(Entries for locating text and elements)
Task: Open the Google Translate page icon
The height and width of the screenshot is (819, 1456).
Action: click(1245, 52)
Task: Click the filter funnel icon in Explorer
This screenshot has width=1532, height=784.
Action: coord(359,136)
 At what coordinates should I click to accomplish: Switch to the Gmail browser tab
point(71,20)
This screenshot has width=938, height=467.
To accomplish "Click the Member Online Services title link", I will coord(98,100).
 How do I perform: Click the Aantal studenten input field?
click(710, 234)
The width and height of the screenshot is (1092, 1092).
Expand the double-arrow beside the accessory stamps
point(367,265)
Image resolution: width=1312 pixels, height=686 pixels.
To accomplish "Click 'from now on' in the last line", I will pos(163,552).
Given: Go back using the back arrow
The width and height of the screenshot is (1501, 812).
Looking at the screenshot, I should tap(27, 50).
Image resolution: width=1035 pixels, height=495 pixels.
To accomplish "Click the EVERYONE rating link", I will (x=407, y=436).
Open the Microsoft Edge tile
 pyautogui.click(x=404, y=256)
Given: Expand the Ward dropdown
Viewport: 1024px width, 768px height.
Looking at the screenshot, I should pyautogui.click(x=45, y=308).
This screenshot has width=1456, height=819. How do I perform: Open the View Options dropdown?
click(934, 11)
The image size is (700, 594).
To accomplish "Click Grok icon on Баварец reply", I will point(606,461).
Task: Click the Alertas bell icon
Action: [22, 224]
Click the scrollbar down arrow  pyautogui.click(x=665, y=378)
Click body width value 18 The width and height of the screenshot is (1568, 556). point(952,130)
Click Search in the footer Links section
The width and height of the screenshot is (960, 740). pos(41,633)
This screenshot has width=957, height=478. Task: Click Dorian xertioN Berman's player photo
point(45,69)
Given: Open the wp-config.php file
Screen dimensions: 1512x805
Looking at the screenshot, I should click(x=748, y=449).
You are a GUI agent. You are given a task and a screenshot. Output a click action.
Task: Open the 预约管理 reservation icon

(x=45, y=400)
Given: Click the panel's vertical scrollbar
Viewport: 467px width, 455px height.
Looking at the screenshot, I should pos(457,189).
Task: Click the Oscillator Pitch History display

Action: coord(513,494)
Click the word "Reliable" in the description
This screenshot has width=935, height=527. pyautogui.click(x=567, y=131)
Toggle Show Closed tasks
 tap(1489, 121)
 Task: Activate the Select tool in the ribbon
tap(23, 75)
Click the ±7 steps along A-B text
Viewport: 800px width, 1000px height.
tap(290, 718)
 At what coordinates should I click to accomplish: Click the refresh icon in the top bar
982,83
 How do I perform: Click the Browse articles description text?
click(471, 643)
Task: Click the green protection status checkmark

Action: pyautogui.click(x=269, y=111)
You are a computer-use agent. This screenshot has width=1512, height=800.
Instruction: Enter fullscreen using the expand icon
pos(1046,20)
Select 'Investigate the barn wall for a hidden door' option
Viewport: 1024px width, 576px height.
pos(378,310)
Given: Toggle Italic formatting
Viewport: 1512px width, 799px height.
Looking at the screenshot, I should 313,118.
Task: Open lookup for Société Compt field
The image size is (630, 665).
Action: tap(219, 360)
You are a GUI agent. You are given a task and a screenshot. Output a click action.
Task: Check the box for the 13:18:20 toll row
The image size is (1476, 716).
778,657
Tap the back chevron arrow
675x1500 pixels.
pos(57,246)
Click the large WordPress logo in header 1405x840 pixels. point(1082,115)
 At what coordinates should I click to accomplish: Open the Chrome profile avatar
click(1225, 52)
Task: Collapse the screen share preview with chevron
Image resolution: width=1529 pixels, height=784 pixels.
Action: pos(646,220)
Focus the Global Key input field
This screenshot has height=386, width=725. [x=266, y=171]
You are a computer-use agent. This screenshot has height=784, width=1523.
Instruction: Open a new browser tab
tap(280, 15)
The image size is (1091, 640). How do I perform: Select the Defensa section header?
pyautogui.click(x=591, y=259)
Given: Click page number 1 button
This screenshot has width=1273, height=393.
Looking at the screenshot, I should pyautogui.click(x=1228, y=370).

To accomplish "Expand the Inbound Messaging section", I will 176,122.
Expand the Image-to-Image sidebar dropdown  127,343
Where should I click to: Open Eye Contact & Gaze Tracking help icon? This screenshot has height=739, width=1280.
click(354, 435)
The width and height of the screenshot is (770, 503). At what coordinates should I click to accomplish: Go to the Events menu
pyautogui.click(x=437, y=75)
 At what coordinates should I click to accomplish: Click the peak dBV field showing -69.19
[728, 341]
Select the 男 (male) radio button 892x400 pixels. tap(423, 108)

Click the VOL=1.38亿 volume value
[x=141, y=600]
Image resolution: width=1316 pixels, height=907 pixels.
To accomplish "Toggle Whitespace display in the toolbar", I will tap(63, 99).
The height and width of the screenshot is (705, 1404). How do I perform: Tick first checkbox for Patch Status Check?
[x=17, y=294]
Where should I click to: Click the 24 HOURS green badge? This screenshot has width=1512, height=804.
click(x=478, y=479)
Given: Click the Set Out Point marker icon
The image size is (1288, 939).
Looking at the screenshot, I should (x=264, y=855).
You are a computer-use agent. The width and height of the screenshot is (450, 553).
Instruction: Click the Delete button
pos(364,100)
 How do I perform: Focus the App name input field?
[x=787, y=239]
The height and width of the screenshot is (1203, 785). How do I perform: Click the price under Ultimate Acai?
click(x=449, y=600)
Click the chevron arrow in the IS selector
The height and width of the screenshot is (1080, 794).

— WHAT THE TASK REQUIRES —
Reproduce all of the lines above without any change.

— IN RESPONSE —
Task: Open the Google Translate page icon
The height and width of the screenshot is (819, 1456).
Action: click(1245, 52)
Task: Click the filter funnel icon in Explorer
This screenshot has width=1532, height=784.
Action: coord(359,136)
 At what coordinates should I click to accomplish: Switch to the Gmail browser tab
point(71,20)
This screenshot has width=938, height=467.
To accomplish "Click the Member Online Services title link", I will coord(98,100).
 How do I perform: Click the Aantal studenten input field?
click(710, 234)
The width and height of the screenshot is (1092, 1092).
Expand the double-arrow beside the accessory stamps
point(367,265)
Image resolution: width=1312 pixels, height=686 pixels.
To accomplish "Click 'from now on' in the last line", I will pos(163,552).
Given: Go back using the back arrow
The width and height of the screenshot is (1501, 812).
Looking at the screenshot, I should tap(27, 50).
Image resolution: width=1035 pixels, height=495 pixels.
To accomplish "Click the EVERYONE rating link", I will (x=407, y=436).
Open the Microsoft Edge tile
 pyautogui.click(x=404, y=256)
Given: Expand the Ward dropdown
Viewport: 1024px width, 768px height.
Looking at the screenshot, I should pyautogui.click(x=45, y=308).
This screenshot has width=1456, height=819. How do I perform: Open the View Options dropdown?
click(934, 11)
The image size is (700, 594).
To accomplish "Click Grok icon on Баварец reply", I will point(606,461).
Task: Click the Alertas bell icon
Action: [22, 224]
Click the scrollbar down arrow  pyautogui.click(x=665, y=378)
Click body width value 18 The width and height of the screenshot is (1568, 556). point(952,130)
Click Search in the footer Links section
The width and height of the screenshot is (960, 740). pos(41,633)
This screenshot has width=957, height=478. Task: Click Dorian xertioN Berman's player photo
point(45,69)
Given: Open the wp-config.php file
Screen dimensions: 1512x805
Looking at the screenshot, I should click(x=748, y=449).
You are a GUI agent. You are given a task and a screenshot. Output a click action.
Task: Open the 预约管理 reservation icon

(x=45, y=400)
Given: Click the panel's vertical scrollbar
Viewport: 467px width, 455px height.
Looking at the screenshot, I should pos(457,189).
Task: Click the Oscillator Pitch History display

Action: coord(513,494)
Click the word "Reliable" in the description
This screenshot has width=935, height=527. pyautogui.click(x=567, y=131)
Toggle Show Closed tasks
 tap(1489, 121)
 Task: Activate the Select tool in the ribbon
tap(23, 75)
Click the ±7 steps along A-B text
Viewport: 800px width, 1000px height.
tap(290, 718)
 At what coordinates should I click to accomplish: Click the refresh icon in the top bar
982,83
 How do I perform: Click the Browse articles description text?
click(471, 643)
Task: Click the green protection status checkmark

Action: pyautogui.click(x=269, y=111)
You are a computer-use agent. This screenshot has width=1512, height=800.
Instruction: Enter fullscreen using the expand icon
pos(1046,20)
Select 'Investigate the barn wall for a hidden door' option
Viewport: 1024px width, 576px height.
pos(378,310)
Given: Toggle Italic formatting
Viewport: 1512px width, 799px height.
Looking at the screenshot, I should 313,118.
Task: Open lookup for Société Compt field
The image size is (630, 665).
Action: tap(219, 360)
You are a GUI agent. You are given a task and a screenshot. Output a click action.
Task: Check the box for the 13:18:20 toll row
The image size is (1476, 716).
778,657
Tap the back chevron arrow
675x1500 pixels.
pos(57,246)
Click the large WordPress logo in header 1405x840 pixels. point(1082,115)
 At what coordinates should I click to accomplish: Open the Chrome profile avatar
click(1225, 52)
Task: Collapse the screen share preview with chevron
Image resolution: width=1529 pixels, height=784 pixels.
Action: pos(646,220)
Focus the Global Key input field
This screenshot has height=386, width=725. [x=266, y=171]
You are a computer-use agent. This screenshot has height=784, width=1523.
Instruction: Open a new browser tab
tap(280, 15)
The image size is (1091, 640). How do I perform: Select the Defensa section header?
pyautogui.click(x=591, y=259)
Given: Click page number 1 button
This screenshot has width=1273, height=393.
Looking at the screenshot, I should pyautogui.click(x=1228, y=370).

To accomplish "Expand the Inbound Messaging section", I will 176,122.
Expand the Image-to-Image sidebar dropdown  127,343
Where should I click to: Open Eye Contact & Gaze Tracking help icon? This screenshot has height=739, width=1280.
click(354, 435)
The width and height of the screenshot is (770, 503). At what coordinates should I click to accomplish: Go to the Events menu
pyautogui.click(x=437, y=75)
 At what coordinates should I click to accomplish: Click the peak dBV field showing -69.19
[728, 341]
Select the 男 (male) radio button 892x400 pixels. tap(423, 108)

Click the VOL=1.38亿 volume value
[x=141, y=600]
Image resolution: width=1316 pixels, height=907 pixels.
To accomplish "Toggle Whitespace display in the toolbar", I will tap(63, 99).
The height and width of the screenshot is (705, 1404). How do I perform: Tick first checkbox for Patch Status Check?
[x=17, y=294]
Where should I click to: Click the 24 HOURS green badge? This screenshot has width=1512, height=804.
click(x=478, y=479)
Given: Click the Set Out Point marker icon
The image size is (1288, 939).
Looking at the screenshot, I should (x=264, y=855).
You are a computer-use agent. The width and height of the screenshot is (450, 553).
Instruction: Click the Delete button
pos(364,100)
 How do I perform: Focus the App name input field?
[x=787, y=239]
The height and width of the screenshot is (1203, 785). How do I perform: Click the price under Ultimate Acai?
click(x=449, y=600)
Click the chevron arrow in the IS selector
The height and width of the screenshot is (1080, 794).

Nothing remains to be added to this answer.